All together, more than 15 arts and crafts fairs dotted the region, ranging from big affairs, such as the two-day Central Valley High School craft fair, to the folksy Millwood Presbyterian Church crafts and bake sale.
For some who visited two or more of the events Saturday, the day probably ended with a bit of sensory overload from myriad jewelry displays and the lingering smells of cider and homemade candles.
Merri Rieger, an assistant school superintendent in Maple Valley, Wash., drove to Spokane this weekend just to dedicate a full day to craft-fair shopping with her family.
With her mother, Spokane Valley resident Marlys Rieger, and her sister Debbie Vaudrin, Merri Rieger started early Saturday, spending two hours at the Spokane Community College craft fair.
They later visited the Millwood Presbyterian Church sale, where Merri Rieger found handmade pies and irresistible baked goods that she described as “the kind your grandmother would make.”

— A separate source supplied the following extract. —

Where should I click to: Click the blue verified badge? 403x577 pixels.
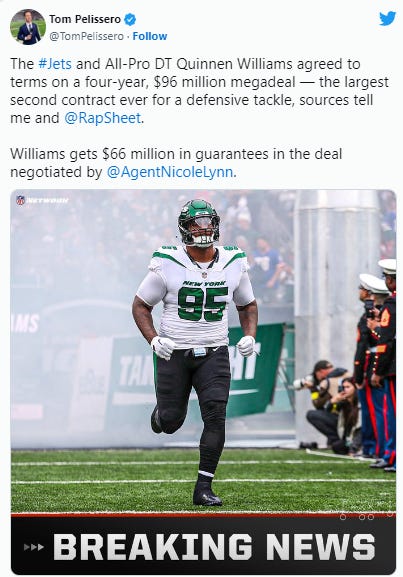(x=130, y=19)
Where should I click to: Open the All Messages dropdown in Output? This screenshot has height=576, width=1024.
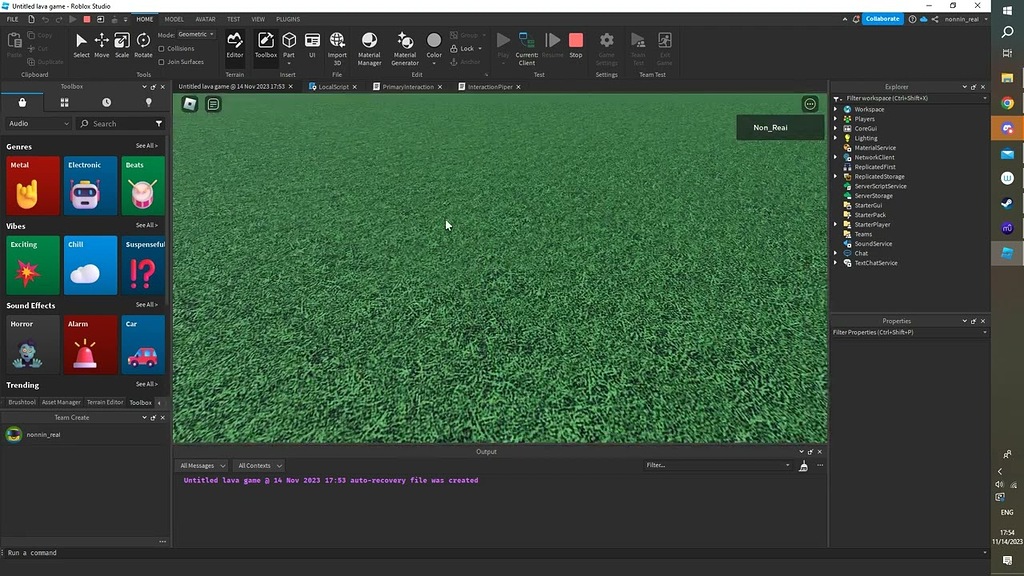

They then spent two hours visiting the busy Central Valley craft fair, which is one of the largest in the region, with more than 270 booths.
All three came away with several purchases, both for themselves and as gifts.
“We wanted to go to at least one more show but didn’t make it,” said Marlys Rieger. “After the fourth hour, your eyes start getting tired, looking at all the details of the items being sold.”
While shoppers were out in force, some vendors noticed a decline in sales compared with last year.
“It’s probably the economy,” said Ginger Denham, an Elk, Wash., woven-fabric crafter who was at her 16th craft sale at SCC. “I’m seeing people buying more of the lower-priced items this year.”
Rick Roy, a Newport, Wash., jewelry maker, also at the SCC sale, said his sales a week earlier at a show in Pullman were down 50 percent from the year before.
“But I’ve also had some shows this year where I’m up from the year before. So it’s not clear-cut,” Roy said.
He said he’d likely return next year and sell again at the SCC fair.
“I don’t know why we have so many shows,” he added. “But people here love to come to them. Crafts fairs give people beautiful, unique, handmade items that you can’t buy in a store.”
Early Saturday afternoon Spokane resident Carolyn Morrison and her sister Donna Baden visited the Central Valley craft fair, which runs through today at the high school on Sullivan Road. “It’s as big as ever; we always come every year,” Morrison said.
“We have to come here, no matter what else is going on. It’s a tradition,” she said.
CV craft fair organizer Debra Long has been running the event for 16 years. She estimated this year’s fair will draw about 7,000 people over the weekend.
Proceeds from the show, an expected $60,000, help support the Central Valley High School marching band.